- [Task objective] Lines from the one with "Task: Open the First" through the end of the listing below should be set down exactly, with no other line included.

- [Excerpted records]
- - -

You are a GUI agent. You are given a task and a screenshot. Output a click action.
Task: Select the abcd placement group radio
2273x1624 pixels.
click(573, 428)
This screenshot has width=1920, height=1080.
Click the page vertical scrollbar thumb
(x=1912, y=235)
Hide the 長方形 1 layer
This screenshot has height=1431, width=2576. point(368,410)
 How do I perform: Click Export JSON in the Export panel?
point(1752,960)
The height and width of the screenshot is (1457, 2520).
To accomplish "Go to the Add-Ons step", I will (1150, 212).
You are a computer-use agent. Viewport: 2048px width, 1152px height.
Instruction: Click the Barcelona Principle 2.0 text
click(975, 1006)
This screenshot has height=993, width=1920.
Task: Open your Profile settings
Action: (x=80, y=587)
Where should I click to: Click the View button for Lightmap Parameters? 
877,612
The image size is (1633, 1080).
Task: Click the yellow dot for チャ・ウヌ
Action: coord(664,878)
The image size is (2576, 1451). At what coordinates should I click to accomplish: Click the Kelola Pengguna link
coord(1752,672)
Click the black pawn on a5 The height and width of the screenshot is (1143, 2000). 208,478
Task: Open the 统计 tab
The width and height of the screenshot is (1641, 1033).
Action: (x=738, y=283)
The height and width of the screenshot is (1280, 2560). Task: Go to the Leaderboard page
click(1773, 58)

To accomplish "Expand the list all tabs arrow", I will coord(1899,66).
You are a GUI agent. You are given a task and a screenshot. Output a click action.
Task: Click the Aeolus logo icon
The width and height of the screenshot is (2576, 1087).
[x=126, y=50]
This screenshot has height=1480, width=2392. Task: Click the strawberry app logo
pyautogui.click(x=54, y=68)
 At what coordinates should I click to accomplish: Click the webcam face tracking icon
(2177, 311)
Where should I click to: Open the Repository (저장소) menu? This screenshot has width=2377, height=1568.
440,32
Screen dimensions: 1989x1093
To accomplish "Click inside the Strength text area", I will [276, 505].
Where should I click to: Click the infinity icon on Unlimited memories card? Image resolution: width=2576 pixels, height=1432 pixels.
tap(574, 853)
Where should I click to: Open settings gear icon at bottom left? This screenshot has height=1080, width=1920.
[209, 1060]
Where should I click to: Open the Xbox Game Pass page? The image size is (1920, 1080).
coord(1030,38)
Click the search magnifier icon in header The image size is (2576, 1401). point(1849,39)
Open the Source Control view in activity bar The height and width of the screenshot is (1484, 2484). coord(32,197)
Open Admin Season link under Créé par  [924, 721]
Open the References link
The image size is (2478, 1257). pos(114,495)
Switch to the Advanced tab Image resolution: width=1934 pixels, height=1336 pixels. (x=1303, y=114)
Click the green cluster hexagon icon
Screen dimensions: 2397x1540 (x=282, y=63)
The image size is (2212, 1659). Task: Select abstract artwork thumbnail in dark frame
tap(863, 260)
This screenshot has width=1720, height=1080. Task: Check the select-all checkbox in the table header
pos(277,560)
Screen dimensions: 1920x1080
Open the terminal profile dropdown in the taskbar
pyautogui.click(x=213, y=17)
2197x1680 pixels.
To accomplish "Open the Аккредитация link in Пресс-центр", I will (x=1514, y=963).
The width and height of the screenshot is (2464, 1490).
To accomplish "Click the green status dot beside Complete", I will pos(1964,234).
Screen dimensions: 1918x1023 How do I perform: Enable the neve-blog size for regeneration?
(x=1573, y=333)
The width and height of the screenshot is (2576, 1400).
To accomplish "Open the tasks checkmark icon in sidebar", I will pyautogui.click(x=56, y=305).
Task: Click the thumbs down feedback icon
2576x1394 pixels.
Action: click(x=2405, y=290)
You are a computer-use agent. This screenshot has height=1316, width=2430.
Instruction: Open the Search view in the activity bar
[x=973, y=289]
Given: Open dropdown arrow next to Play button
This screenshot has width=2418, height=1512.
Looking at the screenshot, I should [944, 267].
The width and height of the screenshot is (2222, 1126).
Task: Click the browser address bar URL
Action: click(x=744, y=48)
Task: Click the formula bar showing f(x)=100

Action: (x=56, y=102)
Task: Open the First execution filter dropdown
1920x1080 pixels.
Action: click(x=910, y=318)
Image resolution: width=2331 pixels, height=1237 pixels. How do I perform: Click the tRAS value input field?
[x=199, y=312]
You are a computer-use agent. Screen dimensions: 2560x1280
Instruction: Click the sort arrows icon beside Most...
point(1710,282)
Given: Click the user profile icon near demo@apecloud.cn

- - -

- [Reply to the exercise]
Task: Open the First execution filter dropdown
1920x1080 pixels.
Action: click(x=910, y=318)
Image resolution: width=2331 pixels, height=1237 pixels. How do I perform: Click the tRAS value input field?
[x=199, y=312]
You are a computer-use agent. Screen dimensions: 2560x1280
Instruction: Click the sort arrows icon beside Most...
point(1710,282)
Given: Click the user profile icon near demo@apecloud.cn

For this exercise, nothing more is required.